Up to 1 billion people—nearly one in six of the world’s population—suffer from neurological disorders. The number of people with those disorders, including Alzheimer’s and Parkinson’s disease, has been steadily increasing in recent decades.
Drug discovery and development to control or reverse these diseases have been increased. However, these efforts have been slow to be translated into clinical practices and medications because of several challenges.
One significant challenge has been the lack of a cell-based model that predicts if specific chemical compounds can permeate the blood-brain barrier, which lies between the brain’s blood vessels and cells and other components that make up brain tissue. It protects the brain from harmful chemicals and diseases arising from infections while letting nutrients reach the brain.

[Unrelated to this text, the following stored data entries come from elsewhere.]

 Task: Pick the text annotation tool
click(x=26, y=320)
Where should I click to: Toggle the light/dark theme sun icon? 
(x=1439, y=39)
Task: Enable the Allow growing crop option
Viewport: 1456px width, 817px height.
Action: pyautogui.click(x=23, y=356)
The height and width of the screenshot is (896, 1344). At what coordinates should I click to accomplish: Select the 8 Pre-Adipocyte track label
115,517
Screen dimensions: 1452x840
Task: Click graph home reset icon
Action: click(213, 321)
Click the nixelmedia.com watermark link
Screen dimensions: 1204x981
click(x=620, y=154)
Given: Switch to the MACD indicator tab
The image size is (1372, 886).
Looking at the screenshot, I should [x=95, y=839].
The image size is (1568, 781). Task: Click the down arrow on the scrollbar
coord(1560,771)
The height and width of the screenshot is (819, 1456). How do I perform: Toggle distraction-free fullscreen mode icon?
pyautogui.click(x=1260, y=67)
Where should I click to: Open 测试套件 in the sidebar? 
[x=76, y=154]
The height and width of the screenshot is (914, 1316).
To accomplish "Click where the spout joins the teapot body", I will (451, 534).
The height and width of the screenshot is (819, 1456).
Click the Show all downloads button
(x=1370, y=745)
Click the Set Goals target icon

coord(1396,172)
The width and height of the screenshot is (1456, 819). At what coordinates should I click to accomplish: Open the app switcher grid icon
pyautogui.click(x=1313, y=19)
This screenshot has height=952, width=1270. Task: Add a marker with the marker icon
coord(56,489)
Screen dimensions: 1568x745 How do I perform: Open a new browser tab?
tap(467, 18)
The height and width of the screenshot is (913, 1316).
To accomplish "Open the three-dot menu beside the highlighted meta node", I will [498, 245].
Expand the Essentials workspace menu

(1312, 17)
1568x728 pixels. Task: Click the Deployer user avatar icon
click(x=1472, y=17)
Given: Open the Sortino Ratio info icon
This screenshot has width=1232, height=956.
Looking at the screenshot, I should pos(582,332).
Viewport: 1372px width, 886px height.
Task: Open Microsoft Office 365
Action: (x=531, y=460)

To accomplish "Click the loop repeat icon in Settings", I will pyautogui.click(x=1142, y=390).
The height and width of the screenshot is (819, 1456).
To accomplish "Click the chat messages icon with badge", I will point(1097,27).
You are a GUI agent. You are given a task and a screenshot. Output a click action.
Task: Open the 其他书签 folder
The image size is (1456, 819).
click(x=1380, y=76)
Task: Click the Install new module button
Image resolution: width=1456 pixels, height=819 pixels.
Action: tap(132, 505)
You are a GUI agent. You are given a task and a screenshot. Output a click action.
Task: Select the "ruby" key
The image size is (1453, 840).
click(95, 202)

A research team at Purdue developed a model that represents a more restrictive and accurate model of the blood-brain barrier.
Current models do not accurately depict the way the barrier acts. “We developed a model that represents a more restrictive and accurate model of the blood brain barrier,” says Purdue professor Greg Knipp. “Our model is a direct-contact, triculture model containing astrocytes, pericytes, and the brain microvessel endothelial cells set up similar to what you would find in a human brain.”
The biggest advantage of the new model is that the three cell types can make direct contact and better mimic the way they interact in the body. In the conventional models, the three cell types are separated by a filter when cultured together.
“Our model allows for a better depiction of the synergistic interactions between the three components and how they interact together and potentially with new drugs,” says Knipp.
The Purdue researchers say their model can screen compounds to determine which have the highest potential for success in clinical studies.
“We can more accurately predict how drugs and other compounds may cross the blood-brain barrier earlier in the discovery process and potentially treat brain disorders, because our model better resembles the actual setup within the body,” says Purdue researcher Kelsey Lubin.